Some newer members impress me with their patience, enthusiastic help and fonts. Dmitriy Sychiov (valuable advice for my Cyrillic glyphs) who adds Cyrillic support to many Latin-based fonts created by members, adheres completely to the original design brief; Echo Heo (bluemon) doesn’t shy away from unusual shapes; Greenstar967 shows tenacity and great Unicode knowledge; Zephram shares quirky designs that are occasionally the starting point for one of my more decorative fonts.

In short: FontStructors are people who like to help, encourage, and enjoy sharing technical knowledge and discoveries as much as using wild phantasy to astound. The open feed is a showcase of how a great community supports its members, personal messages tend to be informative and equally respectful of members’ personal situation, knowledge or need of advice.

I wouldn’t be as present nor as courageous with fonts and observations etc. if our community was disinterested, exclusive or unpleasant. I’m here because I feel that I have something worthwhile to contribute and that people appreciate my few contributions.

Lineabox by Aeolien

Thank you for your honesty, openness and insights. I, for one, feel richer in my outlook having gone through your interview. I am sure others will have similar responses. It is good to have you around FontStruct, Aeolien.


Thank you Jutta, and Ata, for another fascinating interview!


9 Comments

  1. Goatmeal

    Again, another wonderful interview!  Congratulations to both Jutta Gard (Aeolien & Night Pegasus) and Ata (Thalamic & Minimum).  Though I am sad this is the final entry of the series (for now), I am heartened that so many varied and interesting people contribute to the wonderfully creative force that is the FontStruct community.   Thank you for sharing this important series.  :^)

    Goatmeal — March 9, 2022 #

  2. elmoyenique

    Thank you very much, Jutta and Ata. This Gridfolk has especially touched my soul. I think there could not have been a better time to publish it. It has been a very invigorating read, although I blush at the mention of Aeolien. I agree with her in that vision of FontStruct that she defends and I cannot stop thanking all those who also wish to make FontStruct the place where we want to be every day. The illustrations are especially evocative, too. Thank you all, compañeros.

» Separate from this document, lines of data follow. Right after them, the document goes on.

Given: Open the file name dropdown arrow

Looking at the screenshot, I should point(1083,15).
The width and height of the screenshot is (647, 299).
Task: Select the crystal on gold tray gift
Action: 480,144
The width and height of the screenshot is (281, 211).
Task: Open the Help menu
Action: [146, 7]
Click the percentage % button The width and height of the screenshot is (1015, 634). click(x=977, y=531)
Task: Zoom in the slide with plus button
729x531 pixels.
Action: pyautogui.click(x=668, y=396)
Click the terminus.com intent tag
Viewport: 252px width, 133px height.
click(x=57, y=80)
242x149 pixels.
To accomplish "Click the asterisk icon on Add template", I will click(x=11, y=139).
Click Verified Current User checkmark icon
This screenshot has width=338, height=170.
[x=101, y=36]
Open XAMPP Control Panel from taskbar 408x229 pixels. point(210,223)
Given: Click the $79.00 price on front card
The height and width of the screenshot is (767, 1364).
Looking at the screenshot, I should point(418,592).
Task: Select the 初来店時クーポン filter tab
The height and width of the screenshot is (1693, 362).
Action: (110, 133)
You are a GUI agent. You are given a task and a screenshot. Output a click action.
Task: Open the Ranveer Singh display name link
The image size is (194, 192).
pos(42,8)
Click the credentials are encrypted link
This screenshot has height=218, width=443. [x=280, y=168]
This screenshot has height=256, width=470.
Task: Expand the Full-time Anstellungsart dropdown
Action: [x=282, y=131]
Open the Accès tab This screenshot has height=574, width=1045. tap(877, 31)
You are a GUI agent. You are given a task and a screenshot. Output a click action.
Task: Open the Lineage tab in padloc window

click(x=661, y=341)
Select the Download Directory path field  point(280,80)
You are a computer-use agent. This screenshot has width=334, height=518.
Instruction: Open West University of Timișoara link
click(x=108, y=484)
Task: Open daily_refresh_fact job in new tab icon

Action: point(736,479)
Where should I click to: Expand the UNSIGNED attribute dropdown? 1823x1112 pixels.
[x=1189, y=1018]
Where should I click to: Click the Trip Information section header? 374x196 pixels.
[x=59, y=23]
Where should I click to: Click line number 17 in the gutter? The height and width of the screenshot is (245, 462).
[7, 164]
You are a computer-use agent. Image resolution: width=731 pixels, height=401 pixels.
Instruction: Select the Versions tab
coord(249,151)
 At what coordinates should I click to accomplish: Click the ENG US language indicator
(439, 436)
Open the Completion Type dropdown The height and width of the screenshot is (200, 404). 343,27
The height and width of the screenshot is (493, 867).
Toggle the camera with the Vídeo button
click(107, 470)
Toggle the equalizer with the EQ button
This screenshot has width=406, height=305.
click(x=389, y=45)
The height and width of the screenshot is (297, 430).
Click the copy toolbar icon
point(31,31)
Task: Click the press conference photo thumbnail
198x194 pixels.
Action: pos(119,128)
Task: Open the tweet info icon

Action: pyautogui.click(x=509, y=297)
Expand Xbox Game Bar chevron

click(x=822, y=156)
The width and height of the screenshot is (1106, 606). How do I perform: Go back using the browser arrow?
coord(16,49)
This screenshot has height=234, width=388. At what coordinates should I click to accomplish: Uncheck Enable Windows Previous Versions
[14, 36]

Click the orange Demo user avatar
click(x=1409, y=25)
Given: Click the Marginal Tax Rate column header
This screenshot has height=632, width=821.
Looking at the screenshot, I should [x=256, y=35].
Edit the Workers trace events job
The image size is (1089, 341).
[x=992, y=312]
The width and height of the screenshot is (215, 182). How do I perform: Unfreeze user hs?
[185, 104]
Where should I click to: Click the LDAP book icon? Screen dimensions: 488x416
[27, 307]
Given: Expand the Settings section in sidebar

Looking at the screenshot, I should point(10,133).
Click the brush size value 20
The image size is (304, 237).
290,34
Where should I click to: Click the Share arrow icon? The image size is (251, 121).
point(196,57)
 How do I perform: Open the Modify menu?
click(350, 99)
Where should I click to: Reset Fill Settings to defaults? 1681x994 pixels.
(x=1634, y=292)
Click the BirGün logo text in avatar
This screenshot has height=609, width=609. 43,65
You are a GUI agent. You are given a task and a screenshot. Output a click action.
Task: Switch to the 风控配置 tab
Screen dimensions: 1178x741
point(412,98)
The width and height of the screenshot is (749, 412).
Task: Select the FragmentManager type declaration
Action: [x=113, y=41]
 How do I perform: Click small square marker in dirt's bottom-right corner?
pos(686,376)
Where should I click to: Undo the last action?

    elmoyenique — March 9, 2022 #

  3. jirinvk

    such a nice read! thx.

    jirinvk — March 9, 2022 #

  4. Greenstar967

    Didn’t expect a shout-out here but I’m very grateful and pleasantly surprised!  Especially since our fonts generally seem to come from very different origins (mine support many languages, yours tell a heartfelt story – but both still come from the heart and are useful in their own ways).

    “I wouldn’t be as present nor as courageous with fonts and observations etc. if our community was disinterested, exclusive or unpleasant.”

    Me neither Aeolien (if you’re reading this), and I remember you were one of the first commenters on my original pan-Unicode endeavor, encouraging me to continue and just generally giving nice words. :)

    Greenstar967 — March 9, 2022 #

  5. tortoiseshell

    Quite an interesting and fascinating read. Thank you for sharing such wonderful stories~

    tortoiseshell — March 9, 2022 #

  6. redux

    What a lovely interview. Great stuff!

    redux — March 10, 2022 #

  7. winty5

    I haven’t been active on here in so long, but Aeolien was always one of the nicest people on here. Thanks for sharing your story! :)

    winty5 — March 10, 2022 #

  8. four

    Thanks for sharing all of this Jutta, it is great to read about your life. And thank you for this wonderful series of interviews Ata!

    four — March 11, 2022 #

  9. zephram

    What a delightful interview! I’m honored to have been some small inspiration for a few of your designs.